== REQUIRED WORK ==
Go through the data and retrieve each line that includes the string "Policy".
━━━
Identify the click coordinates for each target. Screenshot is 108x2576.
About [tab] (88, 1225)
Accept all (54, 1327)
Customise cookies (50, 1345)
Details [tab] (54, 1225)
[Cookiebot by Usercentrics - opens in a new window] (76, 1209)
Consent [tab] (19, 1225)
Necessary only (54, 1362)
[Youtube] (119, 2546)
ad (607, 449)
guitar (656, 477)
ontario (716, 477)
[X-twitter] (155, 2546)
━━━
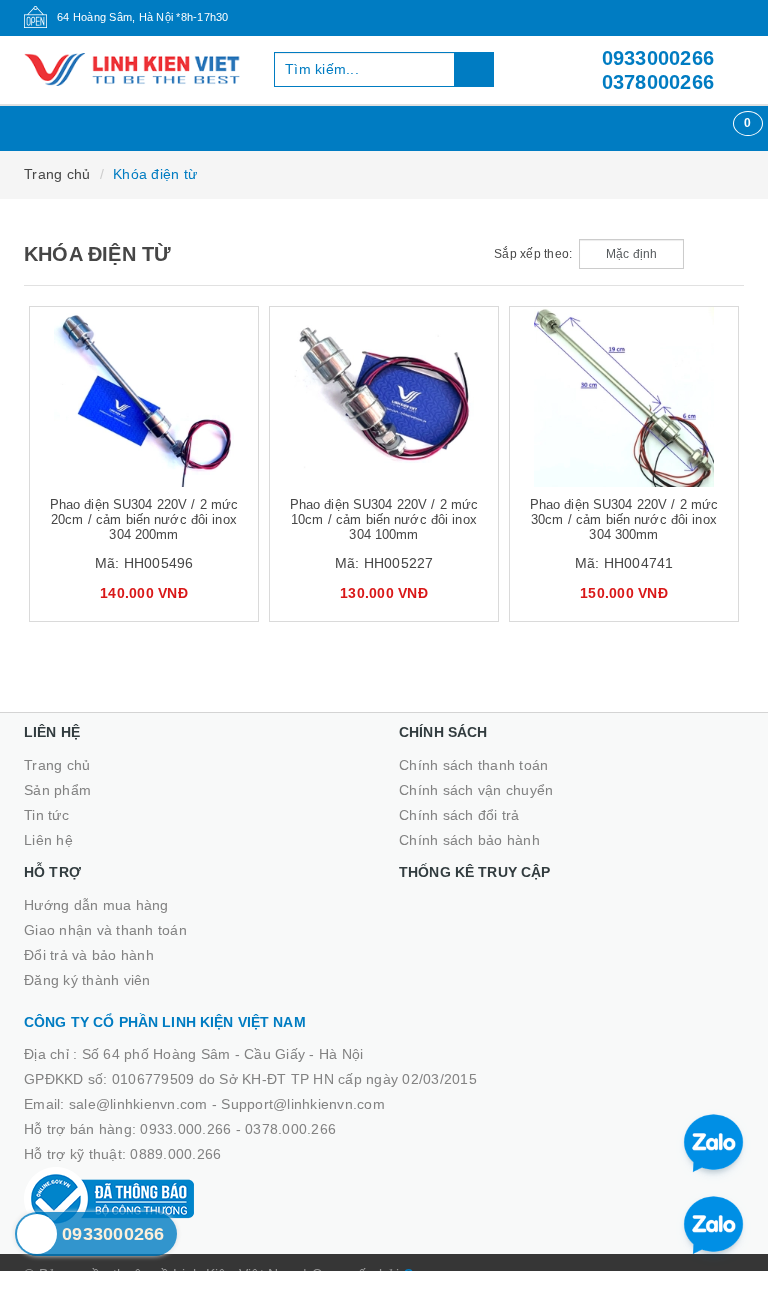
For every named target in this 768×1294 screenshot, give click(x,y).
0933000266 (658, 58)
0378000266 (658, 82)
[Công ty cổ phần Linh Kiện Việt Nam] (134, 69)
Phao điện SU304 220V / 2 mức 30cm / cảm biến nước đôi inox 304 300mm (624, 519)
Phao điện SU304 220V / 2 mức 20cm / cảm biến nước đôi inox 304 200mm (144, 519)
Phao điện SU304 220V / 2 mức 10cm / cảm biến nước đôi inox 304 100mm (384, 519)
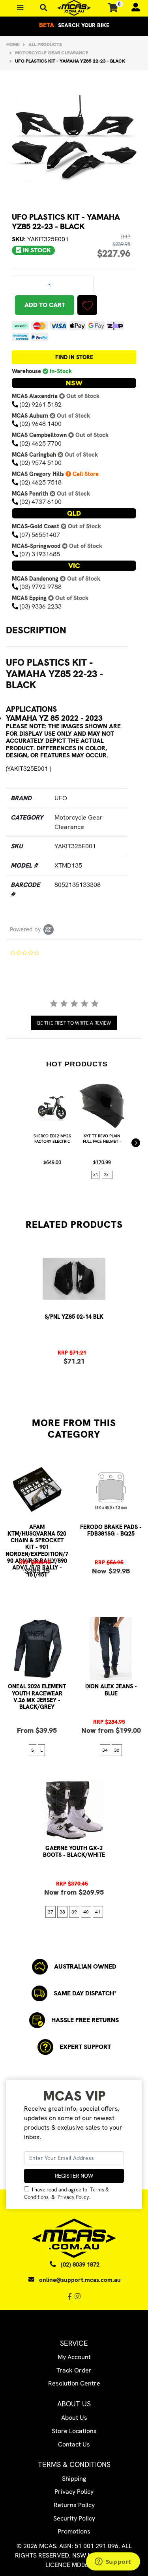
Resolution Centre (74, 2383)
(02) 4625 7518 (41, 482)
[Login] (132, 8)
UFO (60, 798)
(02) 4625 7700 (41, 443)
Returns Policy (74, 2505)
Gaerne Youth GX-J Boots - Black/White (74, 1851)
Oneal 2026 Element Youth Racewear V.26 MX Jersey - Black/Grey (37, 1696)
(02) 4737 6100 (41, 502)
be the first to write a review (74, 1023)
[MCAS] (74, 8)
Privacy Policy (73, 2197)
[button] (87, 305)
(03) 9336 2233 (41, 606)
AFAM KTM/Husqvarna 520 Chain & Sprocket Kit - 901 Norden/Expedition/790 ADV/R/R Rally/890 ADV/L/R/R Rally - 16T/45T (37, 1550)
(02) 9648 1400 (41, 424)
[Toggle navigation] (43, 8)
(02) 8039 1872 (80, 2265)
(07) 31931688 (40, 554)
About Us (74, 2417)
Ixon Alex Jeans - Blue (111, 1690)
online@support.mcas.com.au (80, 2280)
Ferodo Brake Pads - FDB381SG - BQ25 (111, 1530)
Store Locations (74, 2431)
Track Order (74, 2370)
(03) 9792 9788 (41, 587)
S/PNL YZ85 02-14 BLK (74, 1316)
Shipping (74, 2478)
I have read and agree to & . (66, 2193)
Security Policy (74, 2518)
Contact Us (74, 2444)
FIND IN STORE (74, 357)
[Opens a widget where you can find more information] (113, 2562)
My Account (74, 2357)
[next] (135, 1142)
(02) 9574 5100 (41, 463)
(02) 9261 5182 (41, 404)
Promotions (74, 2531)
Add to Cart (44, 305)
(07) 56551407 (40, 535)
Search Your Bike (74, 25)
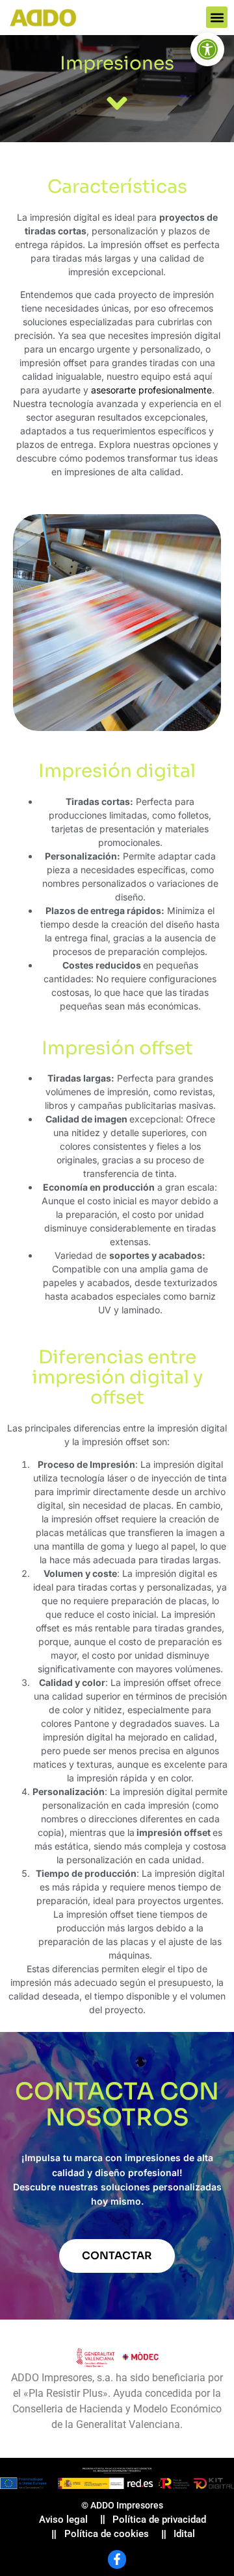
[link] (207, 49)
━━━
== RESULT OF THE TASK ==
Returns Policy (74, 2505)
Privacy Policy (73, 2197)
Security Policy (74, 2518)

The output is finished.